Almost anything often becomes DATA. Building a deep understanding of the varied data types could also be an important prerequisite for doing Exploratory Data Analysis (EDA) and have Engineered for Machine Learning models. you moreover may have to change over information sorts of certain factors so on structure proper decisions for visual encodings in information representation and narrating.
Most information is regularly ordered into 4 fundamental sorts from a Machine Learning viewpoint: mathematical information, straight out information, time-series information, and text.
Mathematical information is any information where information focuses are precise numbers. Analysts additionally may call mathematical information, quantitative information. This information has importance as an estimation like house costs or as a check, similar to the measure of private properties in l.a. or what percentage houses sold within the past year.
Mathematical information is regularly described by constant or discrete information. Continuous data can assume any value within a variety whereas discrete data has distinct values.
Categorical data represents characteristics, like a hockey player’s position, team, hometown. Categorical data can take numerical values. for instance, maybe we might use 1 for the color red and a couple for blue. But these numbers don’t have a mathematical meaning. That is, we can’t add them together or take the typical.
In the context of super classification, categorical data would be the category label. maybe able to|this may|this might|this could”> this is able to even be something like if an individual is a man or woman, or property is residential or commercial.
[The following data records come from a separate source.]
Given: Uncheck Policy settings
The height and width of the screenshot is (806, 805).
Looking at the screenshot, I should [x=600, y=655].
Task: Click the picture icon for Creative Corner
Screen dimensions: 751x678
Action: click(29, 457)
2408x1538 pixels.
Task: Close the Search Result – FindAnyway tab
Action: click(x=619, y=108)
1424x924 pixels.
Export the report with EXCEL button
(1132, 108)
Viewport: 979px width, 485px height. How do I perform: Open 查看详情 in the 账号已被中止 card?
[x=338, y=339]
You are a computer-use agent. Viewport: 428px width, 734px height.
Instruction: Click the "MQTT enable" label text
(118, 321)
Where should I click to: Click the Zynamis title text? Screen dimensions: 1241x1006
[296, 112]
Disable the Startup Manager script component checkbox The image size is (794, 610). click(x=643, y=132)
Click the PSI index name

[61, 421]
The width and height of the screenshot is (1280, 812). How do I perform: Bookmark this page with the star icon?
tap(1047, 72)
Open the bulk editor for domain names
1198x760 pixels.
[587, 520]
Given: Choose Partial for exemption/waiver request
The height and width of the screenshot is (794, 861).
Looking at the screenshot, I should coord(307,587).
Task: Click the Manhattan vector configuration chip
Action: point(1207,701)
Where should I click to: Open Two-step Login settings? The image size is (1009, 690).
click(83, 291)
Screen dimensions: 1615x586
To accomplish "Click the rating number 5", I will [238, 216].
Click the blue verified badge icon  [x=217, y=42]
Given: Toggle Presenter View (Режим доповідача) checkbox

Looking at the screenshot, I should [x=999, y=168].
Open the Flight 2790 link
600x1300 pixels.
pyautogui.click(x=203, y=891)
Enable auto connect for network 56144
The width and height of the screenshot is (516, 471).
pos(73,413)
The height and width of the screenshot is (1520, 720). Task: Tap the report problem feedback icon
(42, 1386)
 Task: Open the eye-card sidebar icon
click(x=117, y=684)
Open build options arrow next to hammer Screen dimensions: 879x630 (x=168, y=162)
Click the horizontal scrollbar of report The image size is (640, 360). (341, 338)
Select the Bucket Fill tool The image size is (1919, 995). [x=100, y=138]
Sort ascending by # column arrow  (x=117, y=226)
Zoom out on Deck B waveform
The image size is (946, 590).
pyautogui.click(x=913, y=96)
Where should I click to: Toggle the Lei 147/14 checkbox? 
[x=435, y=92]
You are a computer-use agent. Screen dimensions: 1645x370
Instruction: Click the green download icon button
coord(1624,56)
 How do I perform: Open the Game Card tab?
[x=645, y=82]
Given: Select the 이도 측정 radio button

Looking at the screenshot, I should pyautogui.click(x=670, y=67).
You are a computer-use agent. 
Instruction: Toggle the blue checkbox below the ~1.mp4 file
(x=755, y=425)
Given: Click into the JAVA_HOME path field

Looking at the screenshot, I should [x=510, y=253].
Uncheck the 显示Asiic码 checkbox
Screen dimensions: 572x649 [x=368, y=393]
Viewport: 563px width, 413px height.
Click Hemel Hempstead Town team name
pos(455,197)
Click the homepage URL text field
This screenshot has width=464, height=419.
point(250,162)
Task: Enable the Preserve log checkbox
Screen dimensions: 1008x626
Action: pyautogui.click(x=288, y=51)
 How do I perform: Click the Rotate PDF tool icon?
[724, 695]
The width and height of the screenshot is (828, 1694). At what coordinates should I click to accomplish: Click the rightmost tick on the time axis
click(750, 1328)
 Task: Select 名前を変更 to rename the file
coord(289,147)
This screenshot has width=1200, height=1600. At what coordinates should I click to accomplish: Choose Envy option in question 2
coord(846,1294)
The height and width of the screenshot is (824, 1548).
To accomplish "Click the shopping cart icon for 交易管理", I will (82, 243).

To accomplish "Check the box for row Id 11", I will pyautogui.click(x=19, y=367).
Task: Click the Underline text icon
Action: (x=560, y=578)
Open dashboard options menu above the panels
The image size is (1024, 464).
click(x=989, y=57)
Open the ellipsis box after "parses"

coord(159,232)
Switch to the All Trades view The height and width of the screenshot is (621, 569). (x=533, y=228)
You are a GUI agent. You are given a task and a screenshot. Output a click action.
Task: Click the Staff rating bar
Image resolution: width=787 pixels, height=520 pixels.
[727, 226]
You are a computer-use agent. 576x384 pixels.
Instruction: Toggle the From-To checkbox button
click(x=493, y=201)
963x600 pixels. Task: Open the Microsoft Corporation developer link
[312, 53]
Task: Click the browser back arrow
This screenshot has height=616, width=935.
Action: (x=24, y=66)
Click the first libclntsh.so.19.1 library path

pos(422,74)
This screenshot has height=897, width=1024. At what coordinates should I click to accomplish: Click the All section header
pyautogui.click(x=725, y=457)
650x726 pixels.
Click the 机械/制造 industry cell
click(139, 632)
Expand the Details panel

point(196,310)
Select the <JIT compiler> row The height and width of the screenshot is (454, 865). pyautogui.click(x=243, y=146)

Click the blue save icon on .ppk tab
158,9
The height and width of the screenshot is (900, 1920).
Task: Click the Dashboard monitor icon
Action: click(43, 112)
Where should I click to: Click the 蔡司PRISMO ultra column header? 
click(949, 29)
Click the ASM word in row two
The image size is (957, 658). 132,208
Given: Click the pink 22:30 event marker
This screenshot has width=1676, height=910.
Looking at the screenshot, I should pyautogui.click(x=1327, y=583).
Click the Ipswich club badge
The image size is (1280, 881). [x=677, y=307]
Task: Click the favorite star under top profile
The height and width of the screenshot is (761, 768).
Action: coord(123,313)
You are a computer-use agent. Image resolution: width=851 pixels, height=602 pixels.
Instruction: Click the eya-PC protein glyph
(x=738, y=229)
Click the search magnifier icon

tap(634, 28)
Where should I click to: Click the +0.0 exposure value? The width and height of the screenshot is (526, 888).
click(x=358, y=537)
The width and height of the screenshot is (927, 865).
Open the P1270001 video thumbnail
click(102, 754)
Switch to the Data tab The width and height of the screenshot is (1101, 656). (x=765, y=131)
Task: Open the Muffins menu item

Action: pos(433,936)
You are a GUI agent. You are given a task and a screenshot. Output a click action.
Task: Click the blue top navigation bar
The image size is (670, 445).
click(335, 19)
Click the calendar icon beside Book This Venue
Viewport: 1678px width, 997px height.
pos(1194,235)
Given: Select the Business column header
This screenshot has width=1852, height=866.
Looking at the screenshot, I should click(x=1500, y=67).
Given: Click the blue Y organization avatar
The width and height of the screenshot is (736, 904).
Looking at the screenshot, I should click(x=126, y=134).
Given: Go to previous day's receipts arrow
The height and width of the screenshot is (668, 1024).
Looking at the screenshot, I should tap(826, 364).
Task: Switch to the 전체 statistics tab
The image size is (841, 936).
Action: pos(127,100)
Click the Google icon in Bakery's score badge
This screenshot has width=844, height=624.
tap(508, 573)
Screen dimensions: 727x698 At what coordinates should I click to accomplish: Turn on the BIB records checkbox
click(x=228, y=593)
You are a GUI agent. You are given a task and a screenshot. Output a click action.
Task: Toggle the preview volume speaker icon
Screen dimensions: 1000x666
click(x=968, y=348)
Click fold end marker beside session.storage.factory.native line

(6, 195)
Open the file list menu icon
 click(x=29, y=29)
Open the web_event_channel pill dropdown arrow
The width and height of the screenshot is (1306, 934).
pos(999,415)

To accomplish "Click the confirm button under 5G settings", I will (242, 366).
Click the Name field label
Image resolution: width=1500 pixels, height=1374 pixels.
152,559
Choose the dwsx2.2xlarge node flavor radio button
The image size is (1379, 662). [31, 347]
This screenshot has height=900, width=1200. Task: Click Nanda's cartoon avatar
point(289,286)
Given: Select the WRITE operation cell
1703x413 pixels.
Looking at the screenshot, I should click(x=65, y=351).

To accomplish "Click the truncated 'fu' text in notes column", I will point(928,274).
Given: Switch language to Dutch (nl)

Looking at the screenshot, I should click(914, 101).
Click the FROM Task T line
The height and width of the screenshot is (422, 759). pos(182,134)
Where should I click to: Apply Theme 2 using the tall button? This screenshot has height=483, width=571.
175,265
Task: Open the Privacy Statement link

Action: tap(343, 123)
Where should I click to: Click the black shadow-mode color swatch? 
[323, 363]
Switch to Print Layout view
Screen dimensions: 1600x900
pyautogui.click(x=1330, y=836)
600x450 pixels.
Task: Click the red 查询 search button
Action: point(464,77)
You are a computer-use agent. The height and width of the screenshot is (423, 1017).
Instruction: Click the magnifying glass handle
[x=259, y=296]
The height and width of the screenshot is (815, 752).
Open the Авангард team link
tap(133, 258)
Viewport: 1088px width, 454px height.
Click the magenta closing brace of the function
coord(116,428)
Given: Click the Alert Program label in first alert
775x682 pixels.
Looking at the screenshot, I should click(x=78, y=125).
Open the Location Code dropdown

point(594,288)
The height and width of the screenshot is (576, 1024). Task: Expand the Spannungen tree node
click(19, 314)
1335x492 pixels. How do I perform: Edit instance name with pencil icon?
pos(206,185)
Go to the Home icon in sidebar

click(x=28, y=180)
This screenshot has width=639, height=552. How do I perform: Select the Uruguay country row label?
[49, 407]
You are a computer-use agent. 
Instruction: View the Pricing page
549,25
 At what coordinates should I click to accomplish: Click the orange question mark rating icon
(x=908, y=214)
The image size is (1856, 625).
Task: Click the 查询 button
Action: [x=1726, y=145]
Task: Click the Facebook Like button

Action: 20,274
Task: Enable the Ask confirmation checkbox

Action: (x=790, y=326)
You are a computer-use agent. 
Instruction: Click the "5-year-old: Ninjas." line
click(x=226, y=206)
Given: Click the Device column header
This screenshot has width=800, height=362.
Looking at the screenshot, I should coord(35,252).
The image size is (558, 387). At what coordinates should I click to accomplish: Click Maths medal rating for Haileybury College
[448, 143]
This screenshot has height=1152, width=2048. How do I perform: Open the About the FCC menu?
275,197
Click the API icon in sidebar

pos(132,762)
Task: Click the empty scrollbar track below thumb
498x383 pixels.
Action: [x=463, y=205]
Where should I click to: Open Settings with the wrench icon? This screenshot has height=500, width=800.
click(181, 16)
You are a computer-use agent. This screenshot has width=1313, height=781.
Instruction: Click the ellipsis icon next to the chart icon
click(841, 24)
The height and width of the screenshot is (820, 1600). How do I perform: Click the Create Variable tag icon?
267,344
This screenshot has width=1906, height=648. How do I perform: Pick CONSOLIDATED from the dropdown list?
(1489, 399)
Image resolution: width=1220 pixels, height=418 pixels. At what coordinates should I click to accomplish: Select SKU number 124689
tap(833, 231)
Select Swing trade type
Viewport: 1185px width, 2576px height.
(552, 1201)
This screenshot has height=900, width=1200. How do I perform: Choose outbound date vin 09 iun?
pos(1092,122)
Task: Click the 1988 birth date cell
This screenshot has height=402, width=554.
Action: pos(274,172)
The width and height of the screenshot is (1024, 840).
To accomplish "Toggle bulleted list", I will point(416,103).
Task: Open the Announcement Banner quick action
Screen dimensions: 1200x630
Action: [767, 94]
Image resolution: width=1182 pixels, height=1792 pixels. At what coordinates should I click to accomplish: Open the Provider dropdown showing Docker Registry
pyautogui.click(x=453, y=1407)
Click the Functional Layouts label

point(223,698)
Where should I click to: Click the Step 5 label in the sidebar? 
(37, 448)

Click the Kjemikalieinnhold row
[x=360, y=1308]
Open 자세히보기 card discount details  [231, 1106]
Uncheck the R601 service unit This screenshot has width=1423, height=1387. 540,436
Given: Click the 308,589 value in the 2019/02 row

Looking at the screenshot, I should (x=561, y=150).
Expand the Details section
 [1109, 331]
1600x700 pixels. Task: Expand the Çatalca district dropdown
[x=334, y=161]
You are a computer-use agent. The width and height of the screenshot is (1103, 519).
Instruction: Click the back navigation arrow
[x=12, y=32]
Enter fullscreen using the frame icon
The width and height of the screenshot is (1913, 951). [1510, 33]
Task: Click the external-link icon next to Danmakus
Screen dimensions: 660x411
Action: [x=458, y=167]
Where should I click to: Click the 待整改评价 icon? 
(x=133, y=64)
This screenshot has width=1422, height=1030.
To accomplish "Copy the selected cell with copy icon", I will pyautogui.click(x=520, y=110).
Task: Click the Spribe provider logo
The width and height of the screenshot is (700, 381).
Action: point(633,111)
There is also something called ordinal data, which in some sense may be a mixture of numerical and categorical data. In ordinal data, the info still falls into categories, but those categories are ordered or ranked in some particular way. An example would be a class difficulty, as a beginner, intermediate, and advanced. Those three sorts of classes would be how that we could label the classes, and that they have a universe in increasing difficulty.
Time Series Data
Time series data may be a sequence of numbers collected at regular intervals over some period of your time. it’s vital, especially in fields like finance. statistic data features a temporal value attached thereto, so this is able to be something sort of a date or a timestamp that you simply can search for trends in time.
Text data is essentially just words. tons of the time the primary thing that you simply do with text is you switch it into numbers using some interesting functions just like the bag of words formulation.
These are four sorts of data from a Machine Learning perspective. counting on precisely the sort of data, this may need some repercussions for the sort of algorithms that you simply can use for feature engineering and modeling, or the sort of questions that you simply can ask of it.
Let me know if you’ve got any questions or comments. I might wish to write a piece of writing about feature engineering supported by different data types in the future. many thanks for reading.